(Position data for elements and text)
★ ★ ★
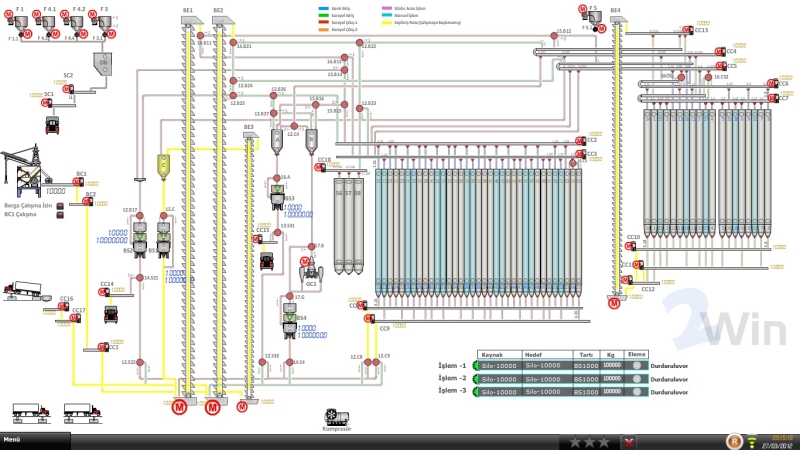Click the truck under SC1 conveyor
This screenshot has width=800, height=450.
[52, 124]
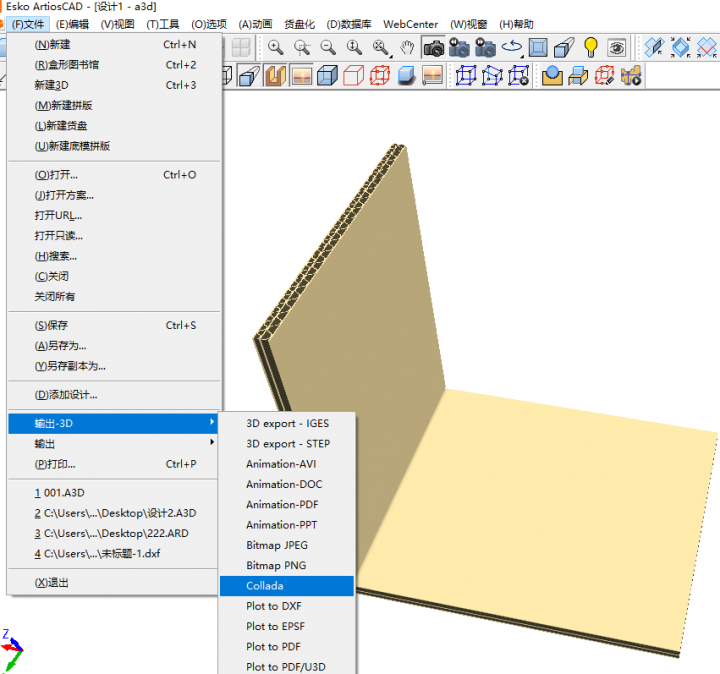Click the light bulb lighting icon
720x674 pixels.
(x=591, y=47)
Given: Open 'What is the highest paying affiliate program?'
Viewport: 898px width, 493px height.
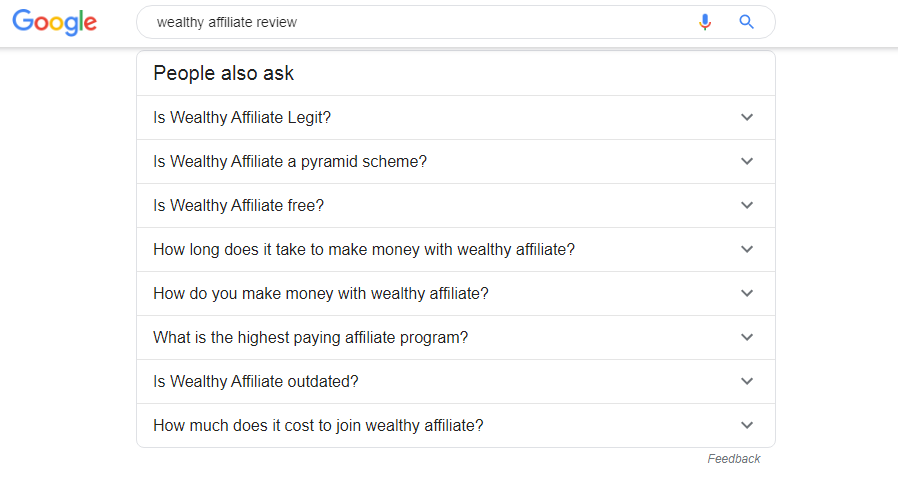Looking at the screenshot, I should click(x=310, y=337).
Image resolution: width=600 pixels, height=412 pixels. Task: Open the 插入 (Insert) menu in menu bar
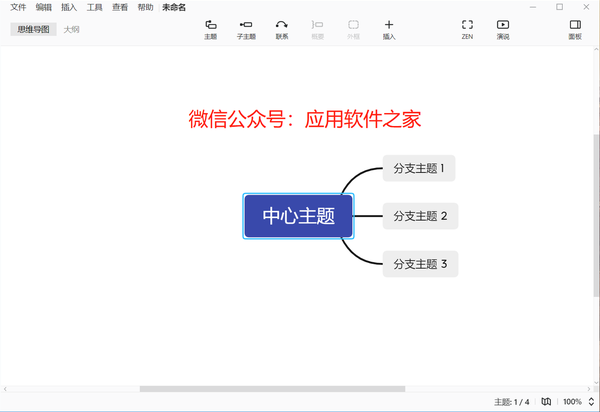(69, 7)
★ ★ ★
> _What the task asks_
Can you reproduce every line of the entries above word for word, leaving the pictures out?

> _Answer in full_
Click the truck under SC1 conveyor
This screenshot has width=800, height=450.
[52, 124]
Click the light bulb lighting icon
720x674 pixels.
(x=591, y=47)
Given: Open 'What is the highest paying affiliate program?'
Viewport: 898px width, 493px height.
Looking at the screenshot, I should click(x=310, y=337).
Image resolution: width=600 pixels, height=412 pixels. Task: Open the 插入 (Insert) menu in menu bar
(69, 7)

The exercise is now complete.